Directions:
Render the material as a numbered list, starting at its first line and ending at the line containing "chart-title: Transición de la Micro por Sector is". Skip blank lines and leave the pictures out.

Exercise input:

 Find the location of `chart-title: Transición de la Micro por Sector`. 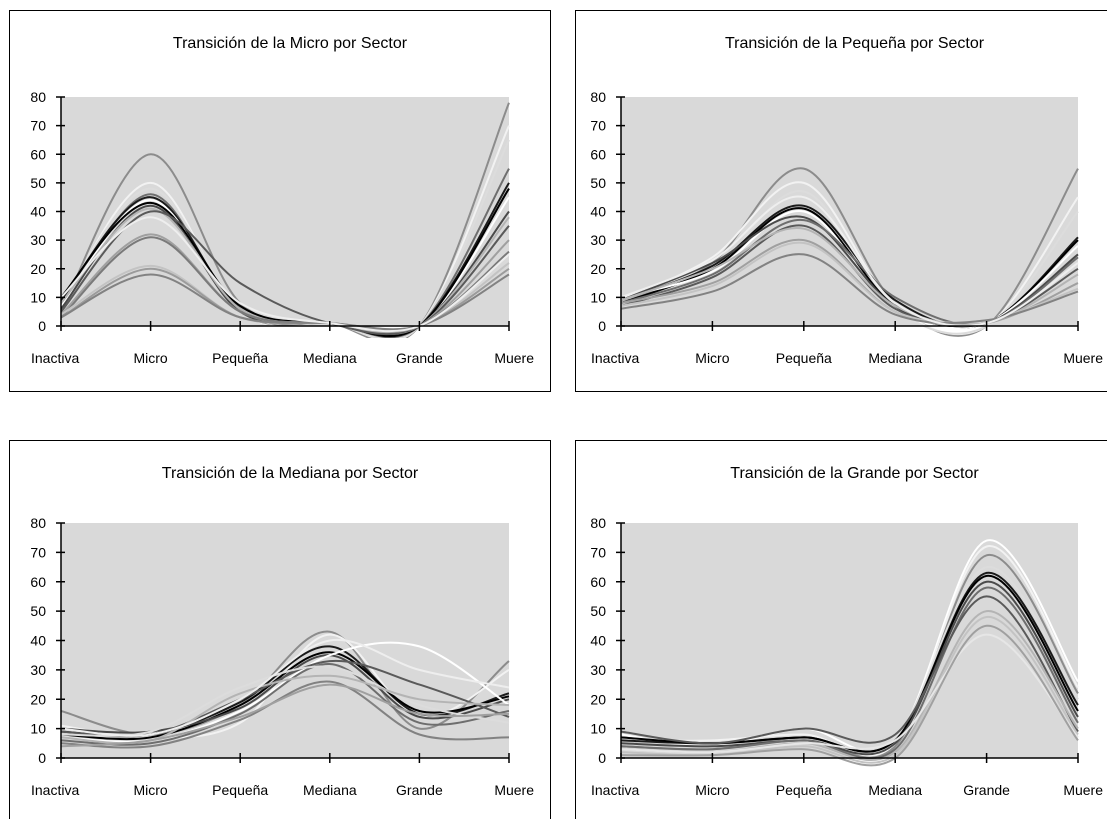

chart-title: Transición de la Micro por Sector is located at coordinates (290, 44).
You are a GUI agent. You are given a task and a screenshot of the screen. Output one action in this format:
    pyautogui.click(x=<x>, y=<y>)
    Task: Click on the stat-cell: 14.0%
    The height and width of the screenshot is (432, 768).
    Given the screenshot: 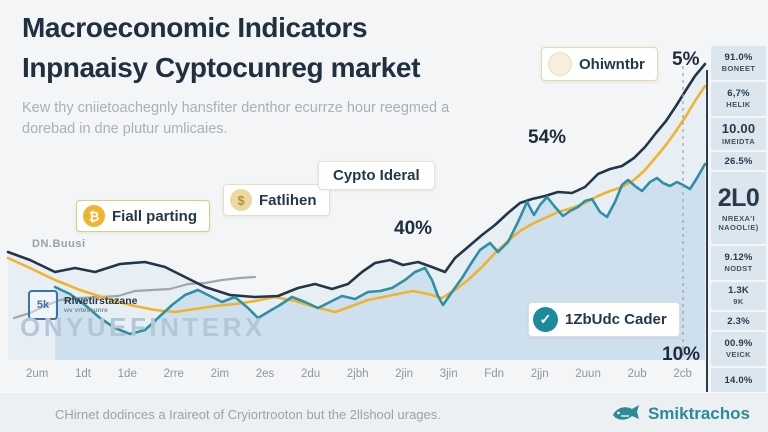 What is the action you would take?
    pyautogui.click(x=738, y=380)
    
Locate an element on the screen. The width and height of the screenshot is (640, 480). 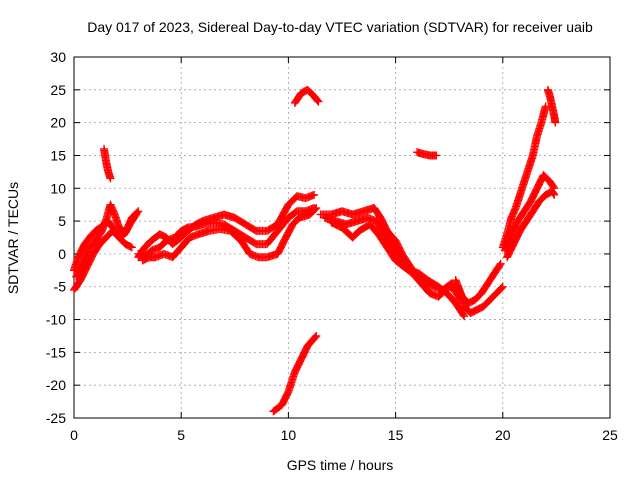
y-tick-label: -15 is located at coordinates (56, 352).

Exercise solution:
1.  Find the location of `chart-title: Transición de la Micro por Sector`. 
2. chart-title: Transición de la Micro por Sector is located at coordinates (290, 44).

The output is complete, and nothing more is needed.